Howard Hughes was approached with the idea of developing this aircraft. Since the United States was at war, Hughes was required to develop the prototype for this new aircraft without using any strategic materials such as aluminum and steel. Thus Hughes used Duramold, a laminated wooden material. While the primary wood used in the plane’s construction was birch, the press insisted on calling it the Spruce Goose. The Spruce Goose, also known as the Flying Boat, was to be six times larger than any aircraft of its times.

The aircraft was originally designated HK-1 for the first aircraft built by Hughes-Kaiser. When Henry Kaiser withdrew from the project in 1944, the designation was changed to H-4.

When the war ended, Hughes had still not completed the prototype, but in order to avoid reimbursing the government about $40 million he had the airplane completed.

On November 2, 1947, with Howard Hughes and a full crew of 22, the H-4 Hercules made its first, and only flight. Flying about 20 feet above the water, Hughes flew the plane for about 1 mile. It was then placed into storage. Perhaps always dreaming of a second flight, Hughes retained a full crew to maintain the mammoth plane in a climate-controlled hangar up until his death in 1976.

After Hughes’ death in 1976, the Spruce Goose was purchased by entrepreneur Jack Wrather and moved into a domed hangar in Long Beach, California. In 1988, the Walt Disney Company bought the aircraft from the Wrather Corporation. Evergreen Aviation and Space Museum co-founders, Michael King Smith and Delford M. Smith, submitted the winning proposal in 1992 to provide the aviation icon with a proper home.

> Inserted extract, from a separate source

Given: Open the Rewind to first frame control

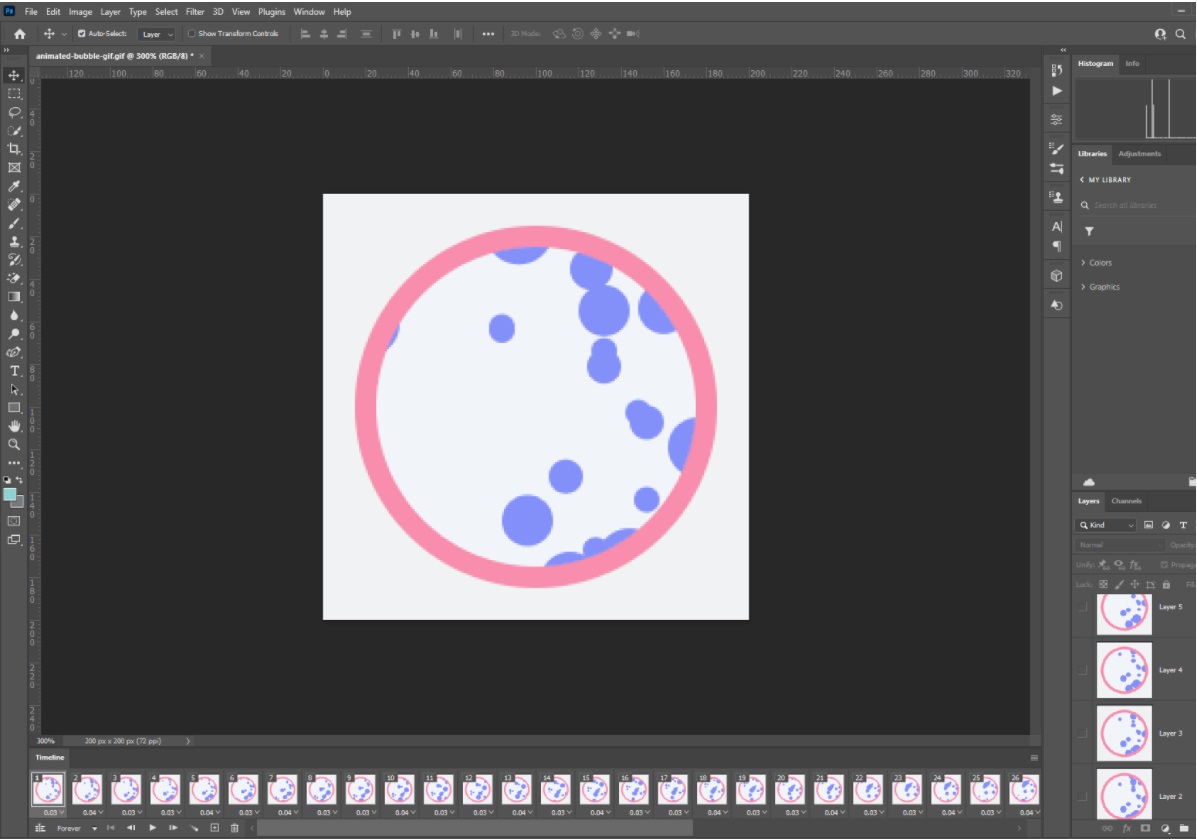Looking at the screenshot, I should pyautogui.click(x=110, y=828).
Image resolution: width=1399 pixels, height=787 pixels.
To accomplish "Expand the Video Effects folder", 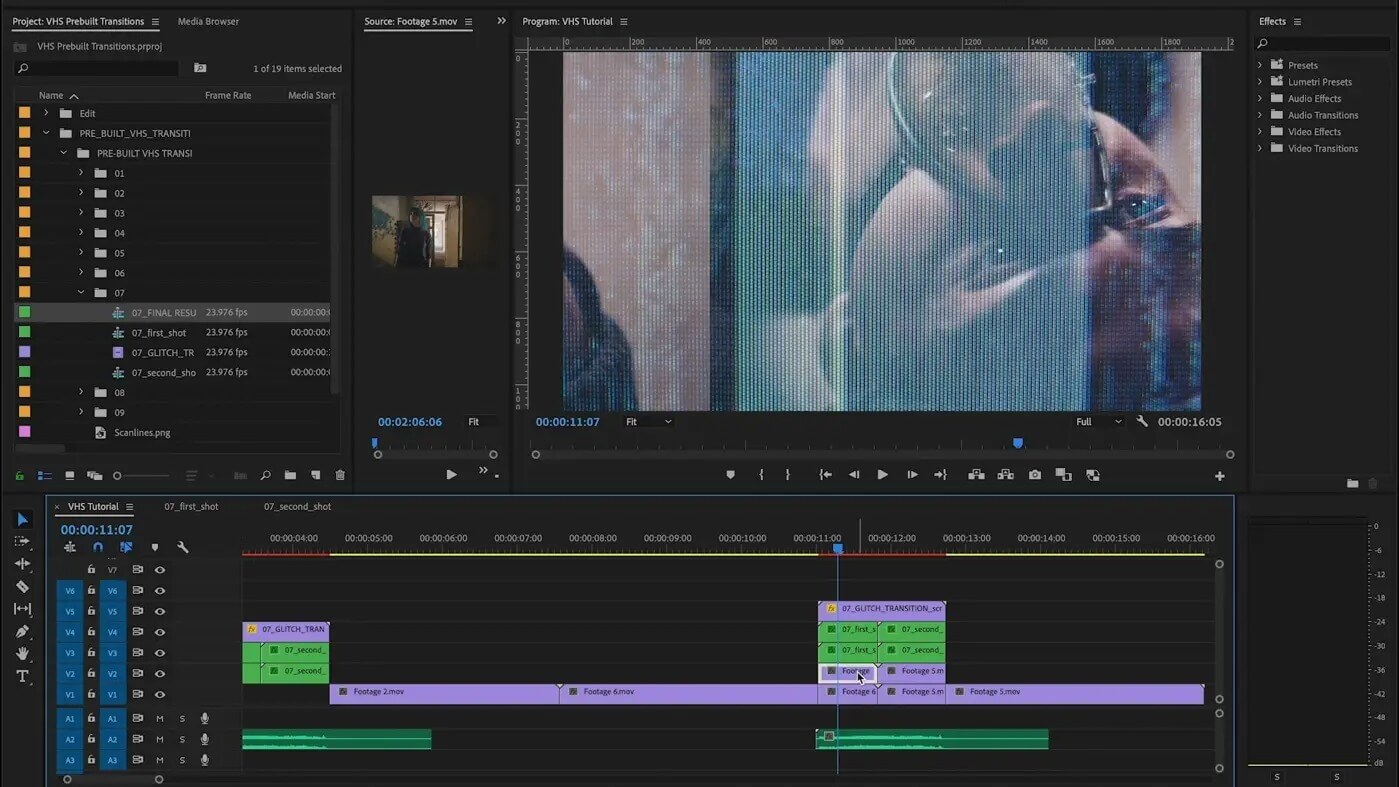I will point(1260,132).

The massive aircraft was dissembled and transported by barge up the Pacific Coast, then down the Columbia and Willamatte Rivers to Portland, Oregon. The aircraft arrived in McMinnville in 1993 where temporary hangars were built as housing for the aircraft. In 2001, volunteers completed the re-assembly of the Spruce Goose and it was placed on display. According to the Museum:

The largest airplane ever constructed, and flown only one time, the Spruce Goose represents one of man’s greatest attempts to conquer the skies.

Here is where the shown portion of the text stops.